(Records for this task)

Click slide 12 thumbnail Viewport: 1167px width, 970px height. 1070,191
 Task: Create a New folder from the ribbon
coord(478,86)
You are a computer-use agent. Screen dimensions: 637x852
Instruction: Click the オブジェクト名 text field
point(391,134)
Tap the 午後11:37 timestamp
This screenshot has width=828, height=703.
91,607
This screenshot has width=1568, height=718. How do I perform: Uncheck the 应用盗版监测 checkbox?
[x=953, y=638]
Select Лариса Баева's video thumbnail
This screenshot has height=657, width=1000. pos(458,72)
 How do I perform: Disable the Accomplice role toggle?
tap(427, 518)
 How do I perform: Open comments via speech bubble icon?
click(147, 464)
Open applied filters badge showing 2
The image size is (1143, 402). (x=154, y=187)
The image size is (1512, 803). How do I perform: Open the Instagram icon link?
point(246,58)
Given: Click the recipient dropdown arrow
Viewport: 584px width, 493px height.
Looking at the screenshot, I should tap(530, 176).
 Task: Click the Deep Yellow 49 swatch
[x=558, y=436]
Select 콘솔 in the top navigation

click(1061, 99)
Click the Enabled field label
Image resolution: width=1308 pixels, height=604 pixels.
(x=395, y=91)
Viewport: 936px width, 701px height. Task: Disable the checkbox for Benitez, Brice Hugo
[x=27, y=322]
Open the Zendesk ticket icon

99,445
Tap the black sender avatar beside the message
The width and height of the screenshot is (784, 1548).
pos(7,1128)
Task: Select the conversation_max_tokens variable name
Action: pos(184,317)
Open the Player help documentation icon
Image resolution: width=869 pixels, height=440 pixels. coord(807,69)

(End Records for this task)

Activity:
Please reproduce all of the entries exactly as they stand.

Your solution:
Click slide 12 thumbnail Viewport: 1167px width, 970px height. 1070,191
 Task: Create a New folder from the ribbon
coord(478,86)
You are a computer-use agent. Screen dimensions: 637x852
Instruction: Click the オブジェクト名 text field
point(391,134)
Tap the 午後11:37 timestamp
This screenshot has width=828, height=703.
91,607
This screenshot has width=1568, height=718. How do I perform: Uncheck the 应用盗版监测 checkbox?
[x=953, y=638]
Select Лариса Баева's video thumbnail
This screenshot has height=657, width=1000. pos(458,72)
 How do I perform: Disable the Accomplice role toggle?
tap(427, 518)
 How do I perform: Open comments via speech bubble icon?
click(147, 464)
Open applied filters badge showing 2
The image size is (1143, 402). (x=154, y=187)
The image size is (1512, 803). How do I perform: Open the Instagram icon link?
point(246,58)
Given: Click the recipient dropdown arrow
Viewport: 584px width, 493px height.
Looking at the screenshot, I should tap(530, 176).
 Task: Click the Deep Yellow 49 swatch
[x=558, y=436]
Select 콘솔 in the top navigation

click(1061, 99)
Click the Enabled field label
Image resolution: width=1308 pixels, height=604 pixels.
(x=395, y=91)
Viewport: 936px width, 701px height. Task: Disable the checkbox for Benitez, Brice Hugo
[x=27, y=322]
Open the Zendesk ticket icon

99,445
Tap the black sender avatar beside the message
The width and height of the screenshot is (784, 1548).
pos(7,1128)
Task: Select the conversation_max_tokens variable name
Action: pos(184,317)
Open the Player help documentation icon
Image resolution: width=869 pixels, height=440 pixels. coord(807,69)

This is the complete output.